*Short exercise:*
Rewrite the listing from its first line through the line containing "tap(402, 56)", changing "Domain Name" to "Host Name" and leaving everything else unchanged.

*Listed records:*
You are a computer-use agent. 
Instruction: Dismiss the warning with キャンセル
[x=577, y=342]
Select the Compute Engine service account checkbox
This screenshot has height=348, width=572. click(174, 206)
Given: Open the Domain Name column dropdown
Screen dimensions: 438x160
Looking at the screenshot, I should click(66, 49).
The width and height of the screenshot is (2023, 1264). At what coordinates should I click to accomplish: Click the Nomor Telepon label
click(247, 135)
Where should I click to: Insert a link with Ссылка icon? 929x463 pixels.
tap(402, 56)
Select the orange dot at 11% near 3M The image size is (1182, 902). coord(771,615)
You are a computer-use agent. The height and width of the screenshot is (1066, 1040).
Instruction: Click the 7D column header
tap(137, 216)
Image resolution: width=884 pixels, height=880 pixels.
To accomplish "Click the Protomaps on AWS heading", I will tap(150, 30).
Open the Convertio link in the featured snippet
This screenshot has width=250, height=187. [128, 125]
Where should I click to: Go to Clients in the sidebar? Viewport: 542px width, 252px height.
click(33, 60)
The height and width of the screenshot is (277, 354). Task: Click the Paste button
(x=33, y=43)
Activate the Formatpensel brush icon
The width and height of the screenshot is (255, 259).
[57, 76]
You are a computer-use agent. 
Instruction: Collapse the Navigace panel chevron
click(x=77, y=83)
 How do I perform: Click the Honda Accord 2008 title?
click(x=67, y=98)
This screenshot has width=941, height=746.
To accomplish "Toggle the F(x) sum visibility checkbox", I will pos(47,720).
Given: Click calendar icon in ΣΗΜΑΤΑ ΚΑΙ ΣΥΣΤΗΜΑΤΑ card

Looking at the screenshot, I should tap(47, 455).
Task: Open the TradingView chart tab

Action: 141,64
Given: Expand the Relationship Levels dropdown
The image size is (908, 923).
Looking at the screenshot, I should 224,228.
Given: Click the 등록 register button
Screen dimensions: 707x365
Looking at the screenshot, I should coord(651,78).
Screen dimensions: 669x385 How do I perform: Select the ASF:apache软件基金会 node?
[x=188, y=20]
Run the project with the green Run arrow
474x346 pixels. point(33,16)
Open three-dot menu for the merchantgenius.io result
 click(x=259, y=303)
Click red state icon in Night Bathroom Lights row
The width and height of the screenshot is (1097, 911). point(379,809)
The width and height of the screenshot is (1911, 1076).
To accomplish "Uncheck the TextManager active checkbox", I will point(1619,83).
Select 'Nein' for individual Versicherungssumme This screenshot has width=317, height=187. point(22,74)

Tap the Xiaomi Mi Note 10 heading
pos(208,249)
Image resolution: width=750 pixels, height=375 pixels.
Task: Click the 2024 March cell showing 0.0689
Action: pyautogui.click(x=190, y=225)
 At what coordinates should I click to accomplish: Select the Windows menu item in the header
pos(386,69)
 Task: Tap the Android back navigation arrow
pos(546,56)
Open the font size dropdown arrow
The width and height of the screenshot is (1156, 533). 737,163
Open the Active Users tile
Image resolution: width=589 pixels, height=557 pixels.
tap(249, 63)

*Output for this task:*
You are a computer-use agent. 
Instruction: Dismiss the warning with キャンセル
[x=577, y=342]
Select the Compute Engine service account checkbox
This screenshot has height=348, width=572. click(174, 206)
Given: Open the Host Name column dropdown
Screen dimensions: 438x160
Looking at the screenshot, I should click(66, 49).
The width and height of the screenshot is (2023, 1264). At what coordinates should I click to accomplish: Click the Nomor Telepon label
click(247, 135)
Where should I click to: Insert a link with Ссылка icon? 929x463 pixels.
tap(402, 56)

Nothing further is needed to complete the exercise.